## Your assignment
The lines to repeat are those below from the one containing "Given: Click the" down to the one containing "Image resolution: width=1568 pixels, height=726", both included; reproduce them exactly and nothing else.

## The data

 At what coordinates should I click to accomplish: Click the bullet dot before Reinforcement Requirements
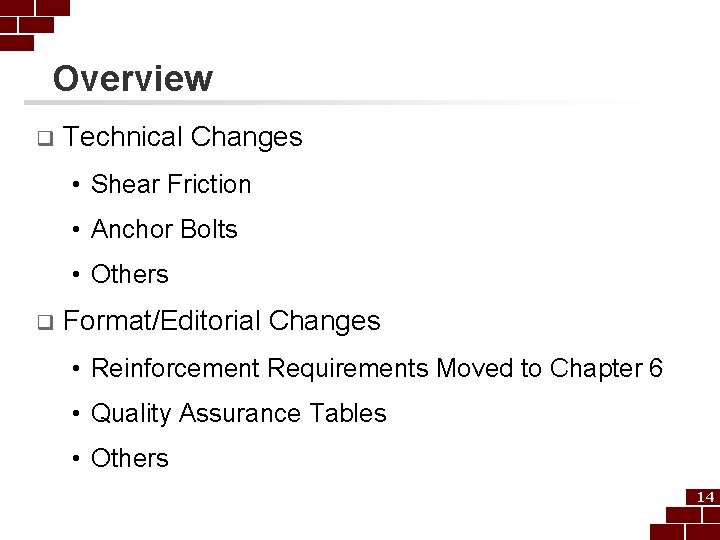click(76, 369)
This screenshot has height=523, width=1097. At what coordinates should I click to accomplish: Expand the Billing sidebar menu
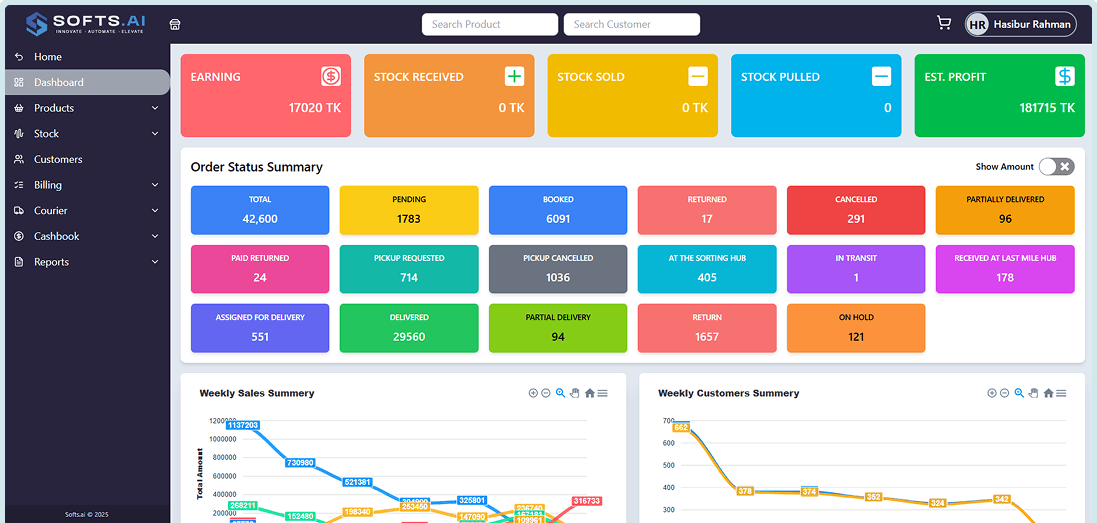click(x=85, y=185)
...
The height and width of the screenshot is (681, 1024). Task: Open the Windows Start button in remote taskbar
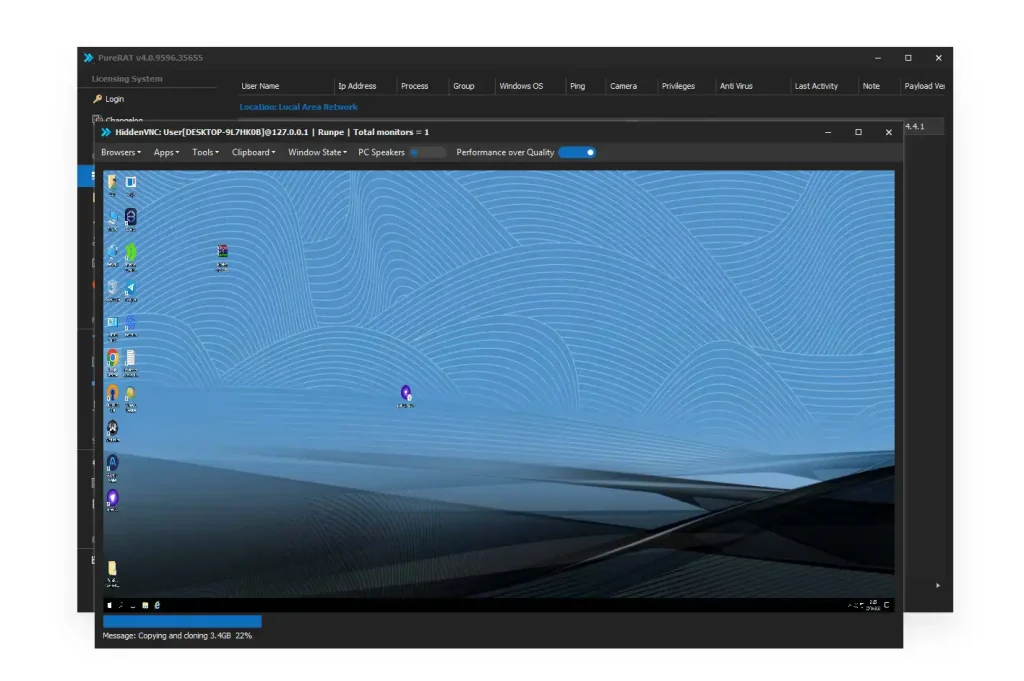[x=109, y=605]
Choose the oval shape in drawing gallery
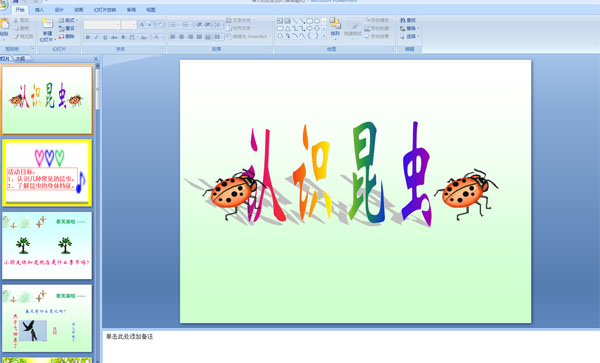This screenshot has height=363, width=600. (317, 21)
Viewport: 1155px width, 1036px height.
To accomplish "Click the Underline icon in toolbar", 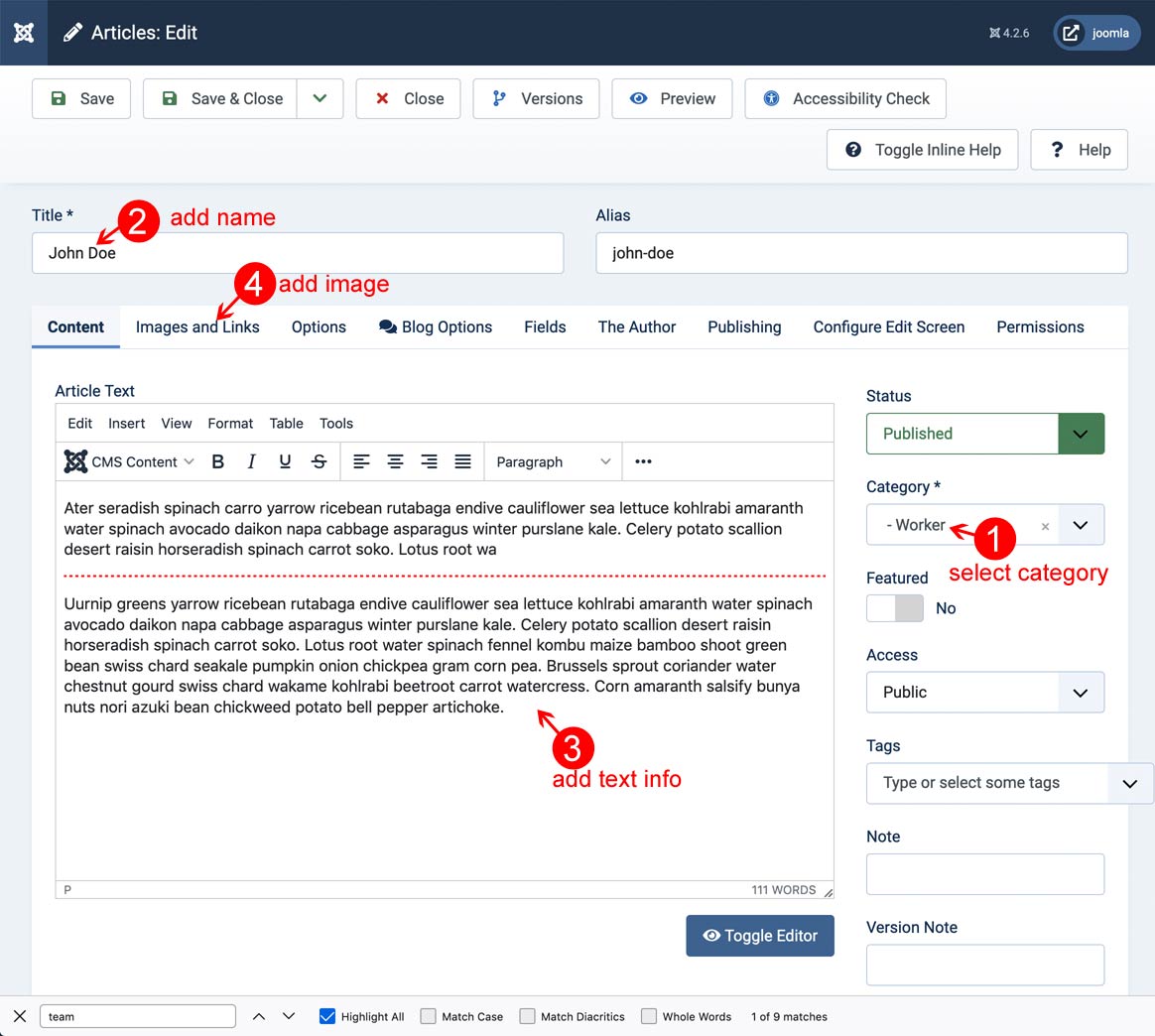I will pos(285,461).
--
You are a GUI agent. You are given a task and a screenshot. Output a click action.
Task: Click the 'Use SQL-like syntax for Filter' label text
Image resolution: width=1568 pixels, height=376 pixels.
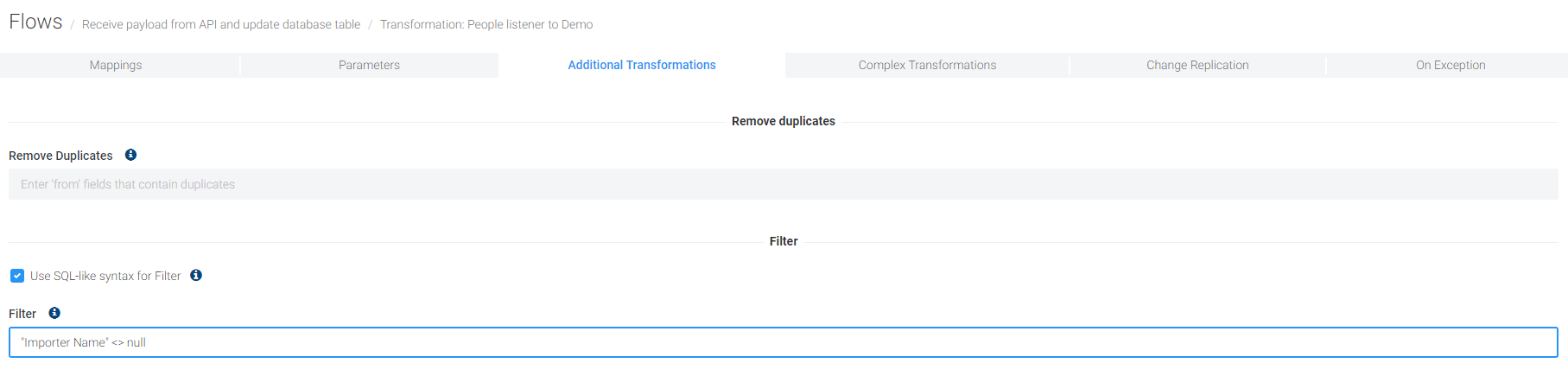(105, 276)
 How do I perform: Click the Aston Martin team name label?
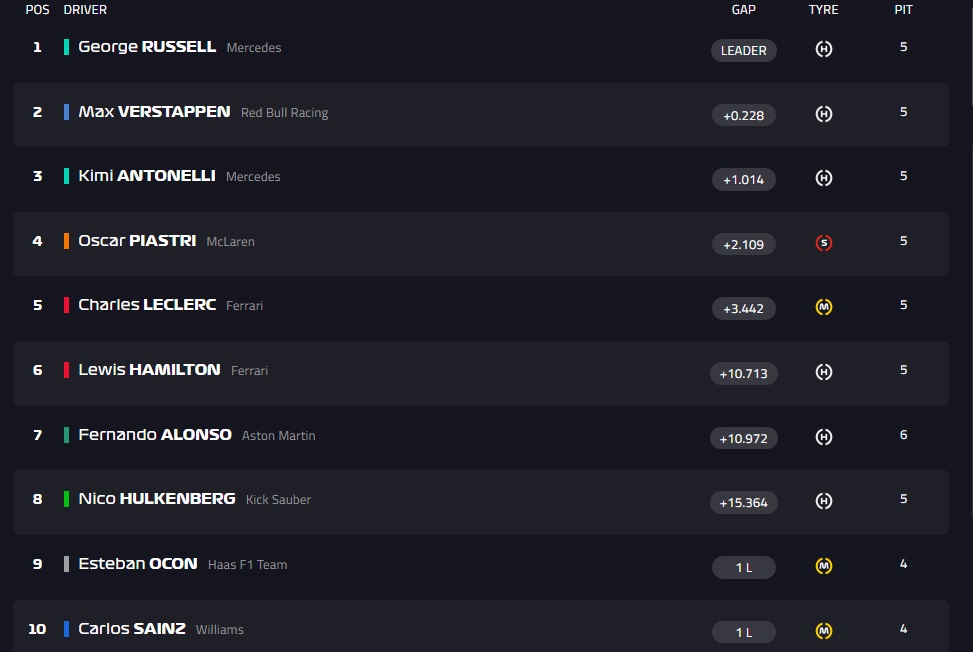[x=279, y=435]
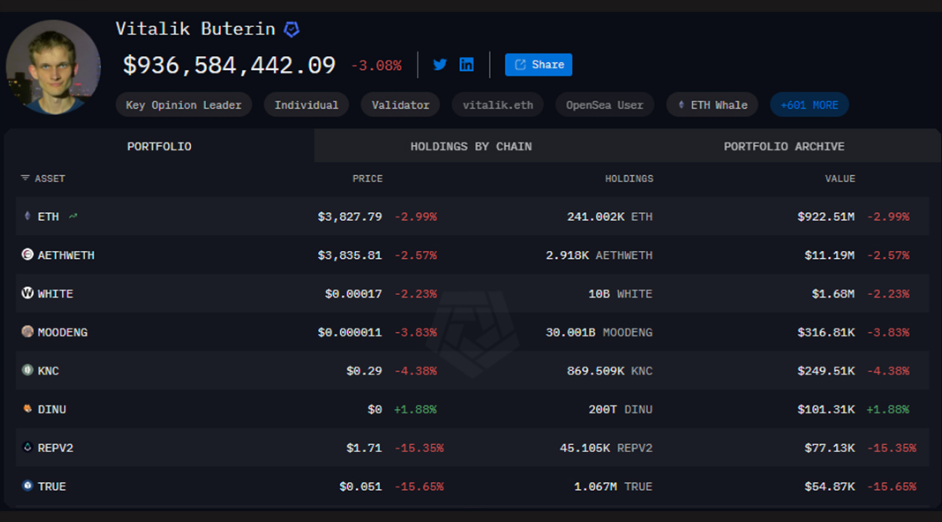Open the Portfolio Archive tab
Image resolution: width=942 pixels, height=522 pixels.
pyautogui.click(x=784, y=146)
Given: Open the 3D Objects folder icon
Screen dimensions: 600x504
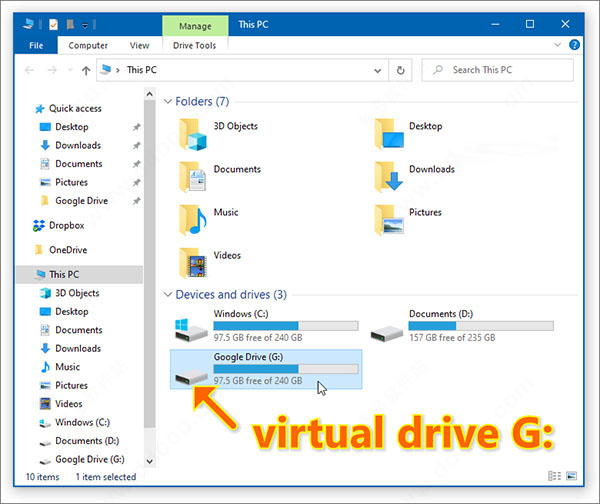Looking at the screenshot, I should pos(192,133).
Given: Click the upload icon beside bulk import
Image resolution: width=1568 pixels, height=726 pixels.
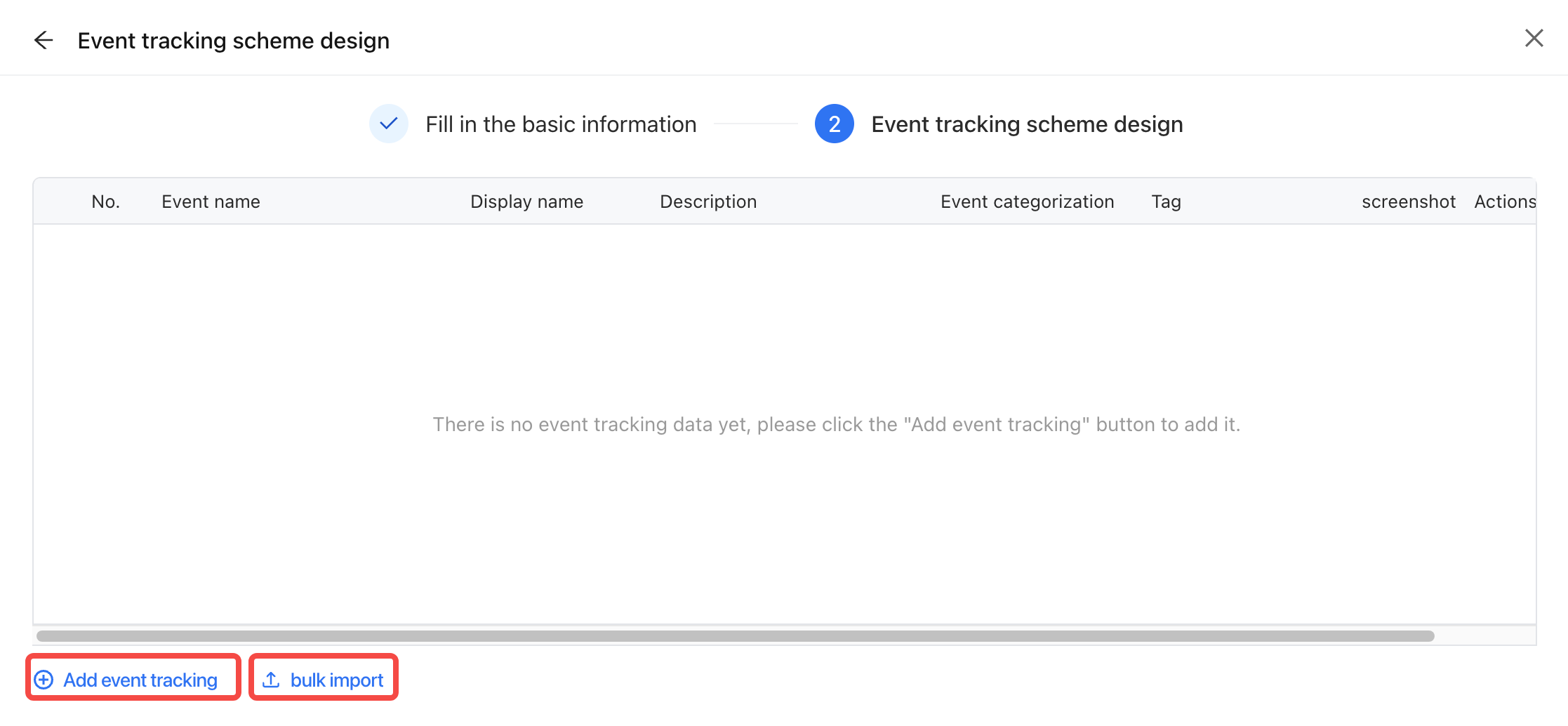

## Completed exercise
Given: Click the upload icon beside bulk import
Image resolution: width=1568 pixels, height=726 pixels.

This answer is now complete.